Cette genèse de la fondation, sous des aspects légendaires, a en tout cas le mérite de produire des résultats : en 2002, le couple a accordé 507 millions de dollars à des programmes sanitaires, et 413 millions à des projets éducatifs. Globalement, la santé représente 43 % du total de ses dons, l’éducation 35 %, le reste allant à différents programmes sociaux. En 2003, c’est d’ailleurs le programme « santé publique mondiale » qui a bénéficié du plus gros chèque : 200 millions de dollars. Cette manne devra permettre de financer des recherches pour élaborer vaccins et traitements contre les
maladies sévissant dans les PED. En effet, à l’échelle mondiale, les pathologies causant 90 % des décès ne reçoivent que 10 % des crédits de recherche.
Une équipe de chercheurs dirigée par Harold Valmus, ancien directeur des fameux National Institutes of Health américains, a été chargée de déterminer quelles maladies devraient
bénéficier de cet argent. Le 16 octobre dernier, une liste de quatorze « défis » a été remise à Bill Gates, et publiée simultanément dans l’hebdomadaire Science. Sans surprise, ce sont des domaines habituellement financés par la fondation qui ont été désignés. Ils
s’articulent autour de sept thèmes : l’amélioration des vaccins infantiles et la création de nouveaux vaccins, le contrôle des vecteurs de maladies, les traitements des maladies
infectieuses, celui des infections chroniques, la nutrition et, enfin, l’élaboration d’un état des lieux précis de la santé publique dans les PED. Bill Gates, comme toujours,
validera ces choix, malgré la qualité de l’équipe scientifique.
Car le fondateur de Microsoft ne donne jamais son argent à la légère. Et la fondation présente une gestion proche de celle d’une entreprise, au sein de laquelle il s’est
entouré de personnes expérimentées. Ainsi les présidents de la Fondation sont William Gates Senior, son père, et Patty Stonesifer, qui a développé la branche multimédia de
Microsoft. Bill, lui, signe chaque chèque de don, étudie les rapports sur le développement, les comptes-rendus de recherche, particulièrement en immunologie, et s’informe sur les dons potentiels. Ceux-ci ne seront effectués que si leur usage se fonde sur des objectifs concrets et s’appuient sur des performances réalistes. D’ailleurs, il est intéressant de constater que Bill Gates n’a financé de programmes gouvernementaux que
dans des États où la corruption n’est pas une pratique établie. Le reste du temps, ce sont plutôt des organisations internationales qui sont financées. Ainsi, la fondation
a contribué à tout ou partie de programmes mis en uvre par des agences intergouvernementales comme l’Organisation mondiale de la santé (OMS) ou l’Unicef.
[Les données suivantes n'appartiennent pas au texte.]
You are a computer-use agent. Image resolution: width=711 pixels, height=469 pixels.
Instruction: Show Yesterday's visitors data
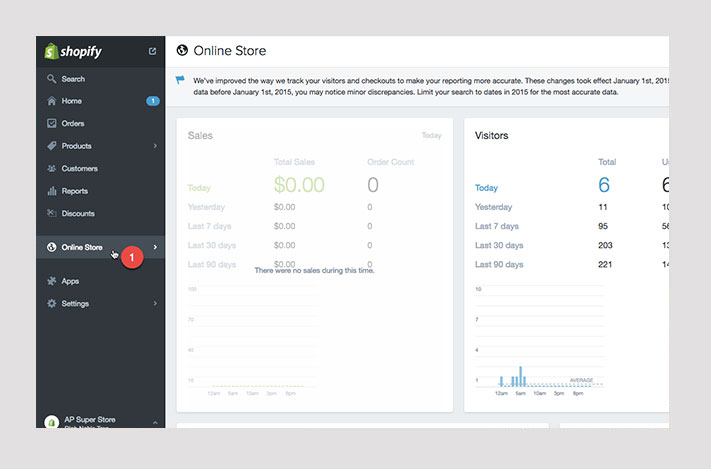pos(493,207)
Gates a, par exemple, donné, en 2001, 750 millions de dollars à l’Alliance mondiale pour la vaccination et l’immunisation (Gavi), qui regroupe institutions internationales,
entreprises et donateurs privés, en vue d’élargir l’accès aux vaccinations dans les pays en développement.
Depuis sa création, la fondation a déboursé 3 milliards de dollars. Une broutille, comparée au budget total disponible. Même si, comme certains de ses détracteurs le disent, Gates agit là pour redorer son blason d’impitoyable homme d’affaires, il a au
moins le mérite de le faire intelligemment, et avec des résultats.